Try it: For each line below, write it out exactly as it appears.

*** Block opens ***

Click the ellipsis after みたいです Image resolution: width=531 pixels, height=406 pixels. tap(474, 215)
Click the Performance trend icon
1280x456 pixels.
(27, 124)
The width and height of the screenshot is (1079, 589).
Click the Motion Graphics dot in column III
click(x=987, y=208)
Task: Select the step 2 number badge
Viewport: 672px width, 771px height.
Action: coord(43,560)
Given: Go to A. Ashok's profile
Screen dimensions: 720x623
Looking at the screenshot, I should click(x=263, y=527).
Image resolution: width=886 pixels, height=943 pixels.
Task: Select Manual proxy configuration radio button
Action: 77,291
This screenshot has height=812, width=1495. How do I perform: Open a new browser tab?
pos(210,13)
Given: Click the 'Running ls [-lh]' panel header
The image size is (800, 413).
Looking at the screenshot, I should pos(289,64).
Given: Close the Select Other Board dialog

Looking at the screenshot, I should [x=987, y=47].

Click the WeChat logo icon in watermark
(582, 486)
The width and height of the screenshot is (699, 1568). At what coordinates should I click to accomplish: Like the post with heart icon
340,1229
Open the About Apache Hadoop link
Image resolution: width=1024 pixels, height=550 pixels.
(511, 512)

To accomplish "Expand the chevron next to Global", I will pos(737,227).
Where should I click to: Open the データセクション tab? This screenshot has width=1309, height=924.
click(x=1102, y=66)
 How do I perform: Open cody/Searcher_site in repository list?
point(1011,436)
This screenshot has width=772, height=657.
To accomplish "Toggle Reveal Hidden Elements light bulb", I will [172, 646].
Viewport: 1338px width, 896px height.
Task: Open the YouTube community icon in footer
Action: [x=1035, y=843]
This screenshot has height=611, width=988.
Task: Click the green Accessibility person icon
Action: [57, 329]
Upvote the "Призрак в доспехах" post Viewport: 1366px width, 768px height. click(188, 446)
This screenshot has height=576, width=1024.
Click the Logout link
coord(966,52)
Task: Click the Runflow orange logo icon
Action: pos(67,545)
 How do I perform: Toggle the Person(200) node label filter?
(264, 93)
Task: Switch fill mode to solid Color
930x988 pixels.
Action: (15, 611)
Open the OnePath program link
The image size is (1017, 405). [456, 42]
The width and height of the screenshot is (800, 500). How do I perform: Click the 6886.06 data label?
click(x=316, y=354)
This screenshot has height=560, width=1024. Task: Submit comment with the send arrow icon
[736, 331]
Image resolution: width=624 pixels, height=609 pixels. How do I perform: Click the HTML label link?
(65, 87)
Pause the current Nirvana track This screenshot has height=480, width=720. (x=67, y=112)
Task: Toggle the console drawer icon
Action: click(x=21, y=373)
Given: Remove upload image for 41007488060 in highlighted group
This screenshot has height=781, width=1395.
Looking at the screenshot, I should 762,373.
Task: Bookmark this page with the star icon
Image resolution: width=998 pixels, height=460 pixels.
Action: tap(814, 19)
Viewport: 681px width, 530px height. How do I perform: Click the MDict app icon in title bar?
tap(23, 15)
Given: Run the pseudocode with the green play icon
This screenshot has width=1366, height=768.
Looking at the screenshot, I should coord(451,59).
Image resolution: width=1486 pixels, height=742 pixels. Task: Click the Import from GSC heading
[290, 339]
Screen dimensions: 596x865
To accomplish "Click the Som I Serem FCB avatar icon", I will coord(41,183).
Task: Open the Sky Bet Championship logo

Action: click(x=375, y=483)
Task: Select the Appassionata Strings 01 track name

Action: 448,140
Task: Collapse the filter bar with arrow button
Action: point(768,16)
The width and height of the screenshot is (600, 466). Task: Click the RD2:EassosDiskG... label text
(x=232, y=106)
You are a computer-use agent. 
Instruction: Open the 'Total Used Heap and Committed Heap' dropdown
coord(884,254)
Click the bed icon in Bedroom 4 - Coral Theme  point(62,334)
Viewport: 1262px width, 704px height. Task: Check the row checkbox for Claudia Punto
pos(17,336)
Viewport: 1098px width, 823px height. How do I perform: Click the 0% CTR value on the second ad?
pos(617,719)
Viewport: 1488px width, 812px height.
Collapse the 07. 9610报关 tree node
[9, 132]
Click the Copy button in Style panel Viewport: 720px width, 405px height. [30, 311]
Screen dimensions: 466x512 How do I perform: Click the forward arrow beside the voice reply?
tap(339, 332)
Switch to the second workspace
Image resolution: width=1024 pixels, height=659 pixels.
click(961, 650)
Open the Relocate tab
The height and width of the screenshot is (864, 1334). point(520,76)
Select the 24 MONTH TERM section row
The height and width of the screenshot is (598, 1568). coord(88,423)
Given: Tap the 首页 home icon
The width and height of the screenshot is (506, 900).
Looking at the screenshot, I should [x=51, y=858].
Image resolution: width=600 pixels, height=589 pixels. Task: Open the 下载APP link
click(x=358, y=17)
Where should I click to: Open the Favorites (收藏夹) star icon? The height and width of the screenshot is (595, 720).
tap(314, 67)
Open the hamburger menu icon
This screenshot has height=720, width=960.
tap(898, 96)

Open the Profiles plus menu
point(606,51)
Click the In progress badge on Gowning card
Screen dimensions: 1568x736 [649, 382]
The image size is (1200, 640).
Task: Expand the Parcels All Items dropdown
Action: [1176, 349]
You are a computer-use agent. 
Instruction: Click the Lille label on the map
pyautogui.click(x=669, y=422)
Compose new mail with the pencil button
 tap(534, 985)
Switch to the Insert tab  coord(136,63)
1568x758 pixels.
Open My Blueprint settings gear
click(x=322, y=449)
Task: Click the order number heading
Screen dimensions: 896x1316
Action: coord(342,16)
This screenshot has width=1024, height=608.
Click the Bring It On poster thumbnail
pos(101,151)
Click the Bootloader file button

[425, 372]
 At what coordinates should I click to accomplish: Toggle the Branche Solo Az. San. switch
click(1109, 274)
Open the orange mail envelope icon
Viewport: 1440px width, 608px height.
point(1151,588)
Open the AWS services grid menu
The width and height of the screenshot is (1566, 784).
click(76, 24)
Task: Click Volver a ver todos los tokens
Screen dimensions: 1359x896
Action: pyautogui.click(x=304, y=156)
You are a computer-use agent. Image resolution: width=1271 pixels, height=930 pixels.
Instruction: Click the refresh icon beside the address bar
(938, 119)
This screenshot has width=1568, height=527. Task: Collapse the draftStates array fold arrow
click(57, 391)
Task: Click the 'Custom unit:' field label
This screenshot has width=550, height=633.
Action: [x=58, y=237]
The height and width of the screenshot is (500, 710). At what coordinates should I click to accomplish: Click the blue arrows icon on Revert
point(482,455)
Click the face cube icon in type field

*** Block closes ***

Task output:
Click the ellipsis after みたいです Image resolution: width=531 pixels, height=406 pixels. tap(474, 215)
Click the Performance trend icon
1280x456 pixels.
(27, 124)
The width and height of the screenshot is (1079, 589).
Click the Motion Graphics dot in column III
click(x=987, y=208)
Task: Select the step 2 number badge
Viewport: 672px width, 771px height.
Action: coord(43,560)
Given: Go to A. Ashok's profile
Screen dimensions: 720x623
Looking at the screenshot, I should click(x=263, y=527).
Image resolution: width=886 pixels, height=943 pixels.
Task: Select Manual proxy configuration radio button
Action: 77,291
This screenshot has height=812, width=1495. How do I perform: Open a new browser tab?
pos(210,13)
Given: Click the 'Running ls [-lh]' panel header
The image size is (800, 413).
Looking at the screenshot, I should pos(289,64).
Given: Close the Select Other Board dialog

Looking at the screenshot, I should [x=987, y=47].

Click the WeChat logo icon in watermark
(582, 486)
The width and height of the screenshot is (699, 1568). At what coordinates should I click to accomplish: Like the post with heart icon
340,1229
Open the About Apache Hadoop link
Image resolution: width=1024 pixels, height=550 pixels.
(511, 512)

To accomplish "Expand the chevron next to Global", I will pos(737,227).
Where should I click to: Open the データセクション tab? This screenshot has width=1309, height=924.
click(x=1102, y=66)
 How do I perform: Open cody/Searcher_site in repository list?
point(1011,436)
This screenshot has width=772, height=657.
To accomplish "Toggle Reveal Hidden Elements light bulb", I will [172, 646].
Viewport: 1338px width, 896px height.
Task: Open the YouTube community icon in footer
Action: [x=1035, y=843]
This screenshot has height=611, width=988.
Task: Click the green Accessibility person icon
Action: [57, 329]
Upvote the "Призрак в доспехах" post Viewport: 1366px width, 768px height. click(188, 446)
This screenshot has height=576, width=1024.
Click the Logout link
coord(966,52)
Task: Click the Runflow orange logo icon
Action: pos(67,545)
 How do I perform: Toggle the Person(200) node label filter?
(264, 93)
Task: Switch fill mode to solid Color
930x988 pixels.
Action: (15, 611)
Open the OnePath program link
The image size is (1017, 405). [456, 42]
The width and height of the screenshot is (800, 500). How do I perform: Click the 6886.06 data label?
click(x=316, y=354)
This screenshot has height=560, width=1024. Task: Submit comment with the send arrow icon
[736, 331]
Image resolution: width=624 pixels, height=609 pixels. How do I perform: Click the HTML label link?
(65, 87)
Pause the current Nirvana track This screenshot has height=480, width=720. (x=67, y=112)
Task: Toggle the console drawer icon
Action: click(x=21, y=373)
Given: Remove upload image for 41007488060 in highlighted group
This screenshot has height=781, width=1395.
Looking at the screenshot, I should 762,373.
Task: Bookmark this page with the star icon
Image resolution: width=998 pixels, height=460 pixels.
Action: tap(814, 19)
Viewport: 681px width, 530px height. How do I perform: Click the MDict app icon in title bar?
tap(23, 15)
Given: Run the pseudocode with the green play icon
This screenshot has width=1366, height=768.
Looking at the screenshot, I should coord(451,59).
Image resolution: width=1486 pixels, height=742 pixels. Task: Click the Import from GSC heading
[290, 339]
Screen dimensions: 596x865
To accomplish "Click the Som I Serem FCB avatar icon", I will coord(41,183).
Task: Open the Sky Bet Championship logo

Action: click(x=375, y=483)
Task: Select the Appassionata Strings 01 track name

Action: 448,140
Task: Collapse the filter bar with arrow button
Action: point(768,16)
The width and height of the screenshot is (600, 466). Task: Click the RD2:EassosDiskG... label text
(x=232, y=106)
You are a computer-use agent. 
Instruction: Open the 'Total Used Heap and Committed Heap' dropdown
coord(884,254)
Click the bed icon in Bedroom 4 - Coral Theme  point(62,334)
Viewport: 1262px width, 704px height. Task: Check the row checkbox for Claudia Punto
pos(17,336)
Viewport: 1098px width, 823px height. How do I perform: Click the 0% CTR value on the second ad?
pos(617,719)
Viewport: 1488px width, 812px height.
Collapse the 07. 9610报关 tree node
[9, 132]
Click the Copy button in Style panel Viewport: 720px width, 405px height. [30, 311]
Screen dimensions: 466x512 How do I perform: Click the forward arrow beside the voice reply?
tap(339, 332)
Switch to the second workspace
Image resolution: width=1024 pixels, height=659 pixels.
click(961, 650)
Open the Relocate tab
The height and width of the screenshot is (864, 1334). point(520,76)
Select the 24 MONTH TERM section row
The height and width of the screenshot is (598, 1568). coord(88,423)
Given: Tap the 首页 home icon
The width and height of the screenshot is (506, 900).
Looking at the screenshot, I should [x=51, y=858].
Image resolution: width=600 pixels, height=589 pixels. Task: Open the 下载APP link
click(x=358, y=17)
Where should I click to: Open the Favorites (收藏夹) star icon? The height and width of the screenshot is (595, 720).
tap(314, 67)
Open the hamburger menu icon
This screenshot has height=720, width=960.
tap(898, 96)

Open the Profiles plus menu
point(606,51)
Click the In progress badge on Gowning card
Screen dimensions: 1568x736 [649, 382]
The image size is (1200, 640).
Task: Expand the Parcels All Items dropdown
Action: [1176, 349]
You are a computer-use agent. 
Instruction: Click the Lille label on the map
pyautogui.click(x=669, y=422)
Compose new mail with the pencil button
 tap(534, 985)
Switch to the Insert tab  coord(136,63)
1568x758 pixels.
Open My Blueprint settings gear
click(x=322, y=449)
Task: Click the order number heading
Screen dimensions: 896x1316
Action: coord(342,16)
This screenshot has width=1024, height=608.
Click the Bring It On poster thumbnail
pos(101,151)
Click the Bootloader file button

[425, 372]
 At what coordinates should I click to accomplish: Toggle the Branche Solo Az. San. switch
click(1109, 274)
Open the orange mail envelope icon
Viewport: 1440px width, 608px height.
point(1151,588)
Open the AWS services grid menu
The width and height of the screenshot is (1566, 784).
click(76, 24)
Task: Click Volver a ver todos los tokens
Screen dimensions: 1359x896
Action: pyautogui.click(x=304, y=156)
You are a computer-use agent. Image resolution: width=1271 pixels, height=930 pixels.
Instruction: Click the refresh icon beside the address bar
(938, 119)
This screenshot has width=1568, height=527. Task: Collapse the draftStates array fold arrow
click(57, 391)
Task: Click the 'Custom unit:' field label
This screenshot has width=550, height=633.
Action: [x=58, y=237]
The height and width of the screenshot is (500, 710). At what coordinates should I click to accomplish: Click the blue arrows icon on Revert
point(482,455)
Click the face cube icon in type field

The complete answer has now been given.